The liberal media have held forth that Wikileaks’ “irresponsible” revelations have harmed diplomacy and endangered lives. They accuse Wikileaks of going beyond the acceptable limits of investigative journalism.

Yet Wikileaks is doing precisely what investigative journalists are supposed to do, but generally don’t. It has exposed abuses of power that hide behind the veil of government secrecy.

It is the US government’s spying on UN officials and diplomats that is illegal, not Wikileaks’ exposure of it.

Likewise, the catalogue of illegal abductions and torture, war crimes, corruption and subversions of democracy revealed by Wikileaks shows criminality on the part of the US and other governments.

This is why they are now baying for Assange’s blood.

The notion — promoted by “responsible” journalists — that secrecy is a necessary part of diplomacy is profoundly undemocratic.

Far from endangering lives, Wikileaks’ revelations put a spotlight on the appalling loss and destruction of life that is routinely hidden by Western governments.

One revelation — that the US knew, while pretending not to know, the extent of the Sri Lankan state’s violence against Tamils during and after the 2009 military offensive — is enough to show that official secrecy, not its exposure, really endangers lives.

Wikileaks has undoubtedly damaged US political interests, as well as those of several other regimes.

Wikileaks has said its next project will involve exposing the secrets of banks and other corporations.

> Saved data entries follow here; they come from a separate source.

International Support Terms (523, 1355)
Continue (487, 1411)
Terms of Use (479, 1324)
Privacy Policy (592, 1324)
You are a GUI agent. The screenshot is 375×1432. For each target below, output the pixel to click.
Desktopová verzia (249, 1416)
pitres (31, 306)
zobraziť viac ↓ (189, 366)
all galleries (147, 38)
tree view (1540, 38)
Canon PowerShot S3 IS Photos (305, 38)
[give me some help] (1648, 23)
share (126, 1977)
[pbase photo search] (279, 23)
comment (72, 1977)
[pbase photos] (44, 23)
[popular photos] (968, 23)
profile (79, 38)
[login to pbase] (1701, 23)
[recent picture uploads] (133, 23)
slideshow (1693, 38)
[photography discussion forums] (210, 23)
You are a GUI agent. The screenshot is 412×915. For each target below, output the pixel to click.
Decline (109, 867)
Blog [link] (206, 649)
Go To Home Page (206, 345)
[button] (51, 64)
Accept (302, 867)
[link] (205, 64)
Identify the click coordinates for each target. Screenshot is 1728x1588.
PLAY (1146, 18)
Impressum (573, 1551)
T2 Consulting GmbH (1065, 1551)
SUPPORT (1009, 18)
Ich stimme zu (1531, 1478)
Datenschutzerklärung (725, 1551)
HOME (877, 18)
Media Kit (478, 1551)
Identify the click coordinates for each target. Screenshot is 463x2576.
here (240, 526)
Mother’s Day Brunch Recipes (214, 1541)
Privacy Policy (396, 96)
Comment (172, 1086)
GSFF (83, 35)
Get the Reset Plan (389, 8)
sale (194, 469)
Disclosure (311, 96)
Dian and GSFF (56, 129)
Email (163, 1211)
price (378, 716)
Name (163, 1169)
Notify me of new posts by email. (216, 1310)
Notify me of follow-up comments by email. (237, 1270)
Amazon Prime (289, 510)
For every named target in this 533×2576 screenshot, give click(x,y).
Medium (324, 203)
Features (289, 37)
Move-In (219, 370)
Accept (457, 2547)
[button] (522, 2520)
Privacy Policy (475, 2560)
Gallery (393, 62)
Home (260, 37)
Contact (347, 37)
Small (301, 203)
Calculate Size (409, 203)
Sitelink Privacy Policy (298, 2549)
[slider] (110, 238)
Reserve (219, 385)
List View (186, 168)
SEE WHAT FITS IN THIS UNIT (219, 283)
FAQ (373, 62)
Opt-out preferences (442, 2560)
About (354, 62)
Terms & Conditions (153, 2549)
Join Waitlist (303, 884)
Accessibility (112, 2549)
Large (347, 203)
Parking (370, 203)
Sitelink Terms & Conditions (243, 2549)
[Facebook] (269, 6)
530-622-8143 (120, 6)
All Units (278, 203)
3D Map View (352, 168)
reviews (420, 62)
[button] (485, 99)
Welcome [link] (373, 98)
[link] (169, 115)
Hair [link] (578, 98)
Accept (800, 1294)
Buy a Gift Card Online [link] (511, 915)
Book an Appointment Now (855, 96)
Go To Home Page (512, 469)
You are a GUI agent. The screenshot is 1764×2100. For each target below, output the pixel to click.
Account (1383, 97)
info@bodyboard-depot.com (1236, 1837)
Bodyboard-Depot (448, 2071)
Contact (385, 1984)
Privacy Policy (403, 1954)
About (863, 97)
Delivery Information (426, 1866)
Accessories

Making enemies of the world’s most powerful entities comes at a price. Assange is still free at the time of writing, but he may soon face arrest.

Meanwhile, Bradley Manning, a US army private disillusioned by human rights abuses in Iraq and accused of leaking military secrets to Wikileaks, has been held in solitary confinement since May.

Regardless of whether he did what he is accused of, Manning is an innocent person held by criminals.

Supporters of democracy and opponents of violence and corruption must call for Manning to be released, for the threats against Assange to stop. But most importantly, we need an end to the military, government and corporate secrecy behind which the rulers of the world hide their crimes.